ЗАДАНИЕ: Измените все данные ниже, заменив «checkbox» на «switch», и приведите их целиком, больше ничего не меняя.

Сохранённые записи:
━━━
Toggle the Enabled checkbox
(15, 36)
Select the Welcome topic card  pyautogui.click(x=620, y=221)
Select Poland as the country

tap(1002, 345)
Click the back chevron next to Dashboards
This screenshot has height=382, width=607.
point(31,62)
━━━
РЕЗУЛЬТАТ ВЫПОЛНЕНИЯ:
Toggle the Enabled switch
(15, 36)
Select the Welcome topic card  pyautogui.click(x=620, y=221)
Select Poland as the country

tap(1002, 345)
Click the back chevron next to Dashboards
This screenshot has height=382, width=607.
point(31,62)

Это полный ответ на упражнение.